Whether it is the loss of vitality from the natural decline of the body, lost possessions, or the passing of a friend held dear, it is the sense of loss and not the loss itself which pains.
Some have a built-in mechanism for managing the sense of loss and apparently are less affected. Some deal with it by ignoring the pain or by occupying or numbing the mind, such as over-emphasizing their work or turning to addiction. Graffiti painted on the wall in a German village says it clearly, ‘Fuck the pain away.’
My qualifications for writing about loss do not come from professional credentials but from a lifetime of experience. The close-knit family I grew up in unraveled one loss at a time, beginning with the transition of my nineteen year old brother when the car he was driving went off a mountain road. I was twelve.

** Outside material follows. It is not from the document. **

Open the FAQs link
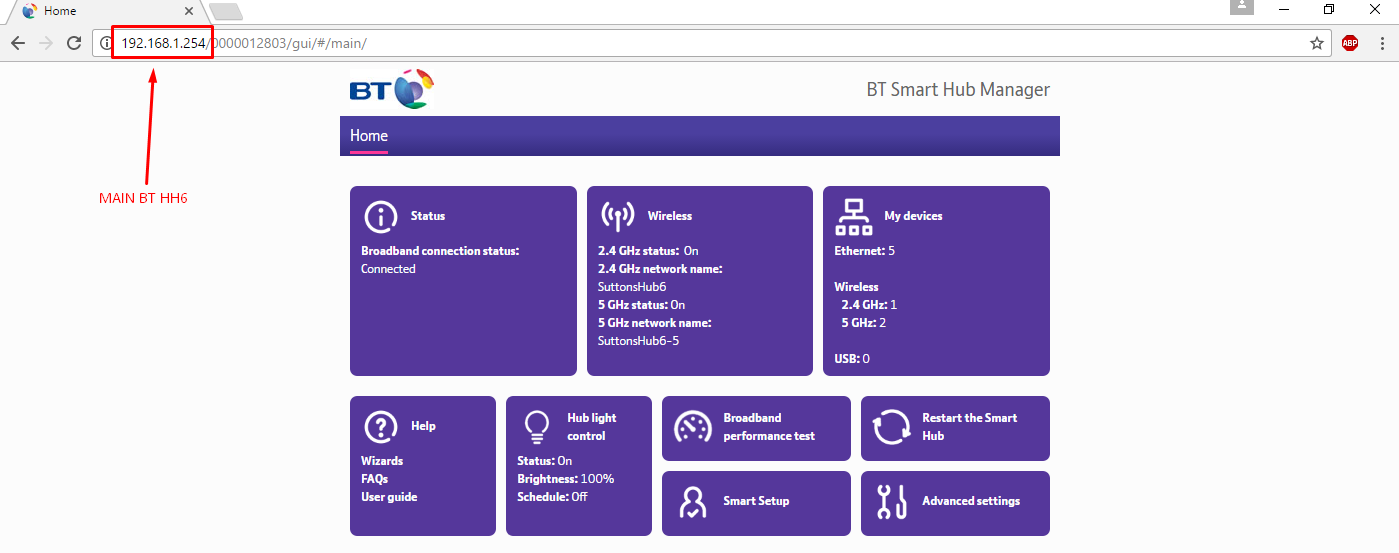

Nine years later my dearly loved younger brother passed from this life when the car he was driving was hit by that of a drunk driver. He was seventeen and until it was snuffed out, full of talent, promise and vitality.

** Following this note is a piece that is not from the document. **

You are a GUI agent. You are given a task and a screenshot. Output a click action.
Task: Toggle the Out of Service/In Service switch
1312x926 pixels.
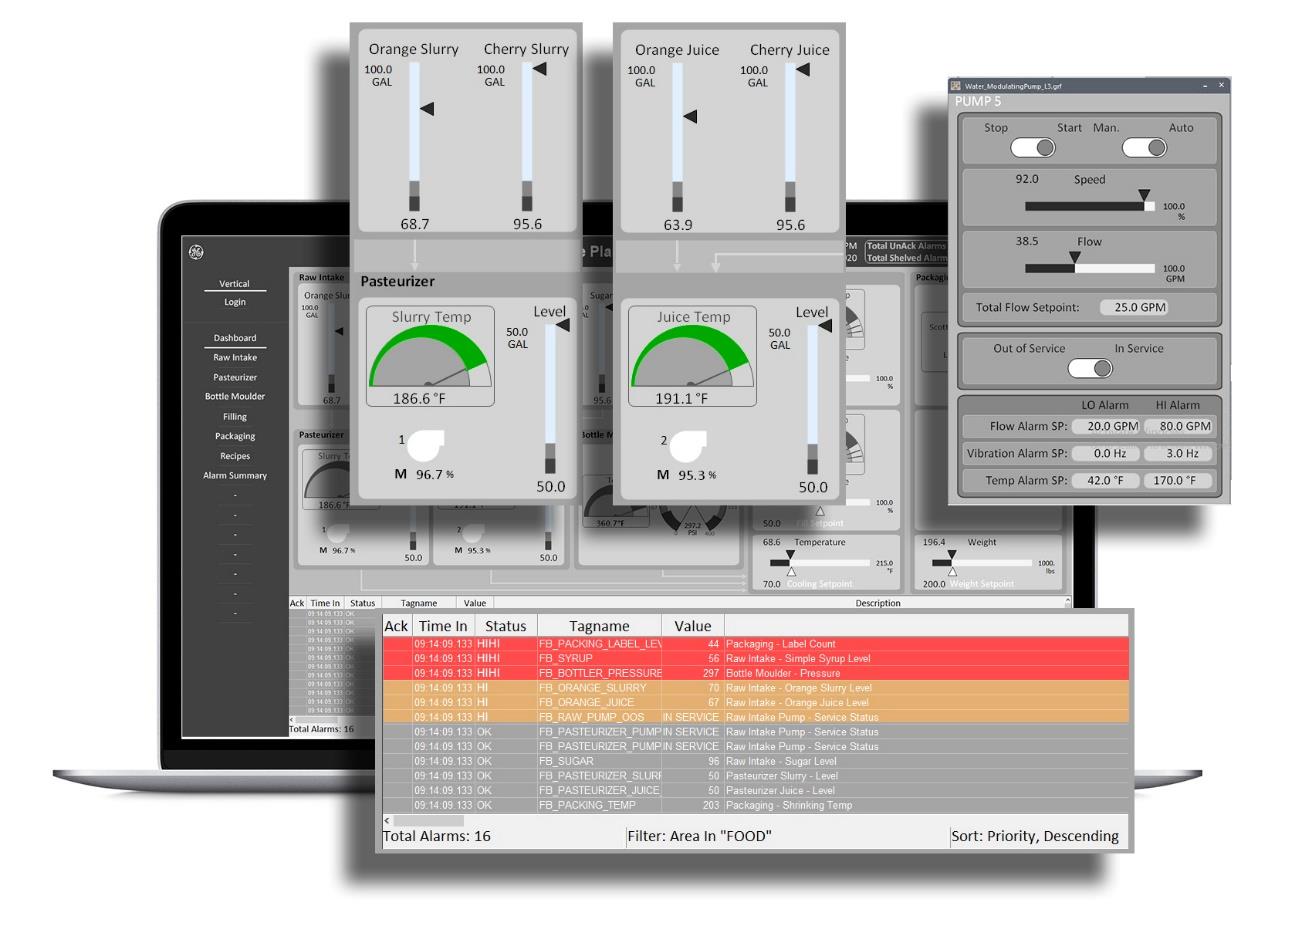point(1090,368)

Nine years later my mother went into open heart surgery and did not return to us. Nine years later, my wife had surgery to remove a tumor on the brain stem. She returned, but our marriage did not and nine years later we were divorced. Dad had a strong will to live to ninety and he made it, going a couple of years beyond the nine year mark.
My story is far from unique as loss is part of life. Many, such as my wife now, have not lost people they were close to but have experienced equally impacting senses of loss.
Philosophizing about loss is one way to avoid the reality of the pain, on one hand. I have done my share of avoiding, but have come to a place of seeing life as it is and accepting it. Regardless of whether the essence of a living being continues after the expiration of its physical vehicle, what we call death is a fact of life.
While respecting always the right of others to their beliefs and ways, for myself there is no value in making sentiment over the sense of loss, as in rituals of grief and mourning. The death of my younger brother was especially impacting on me and I am not certain I am clear of all the pain I felt in my heart in the days following his funeral forty-four years ago. But I feel I have found a way to honor his life and turn the pain into something more beneficial, something which can grow.
Indeed, the way I have found honors not only the people who were in my life and are no more, but also those among whom I am presently living.
The key is to focus on being empowered from within, which brings out more fully my authentic nature and enables me to live in a more relaxed, heart-centered and giving way. Bettering myself in this way is the best I can do to honor all who are within my circle of life and awareness.
Written in response to the question from Thrive Global: ‘How do you honor those who have passed away and, in turn, learn to better appreciate the people you still have time with?’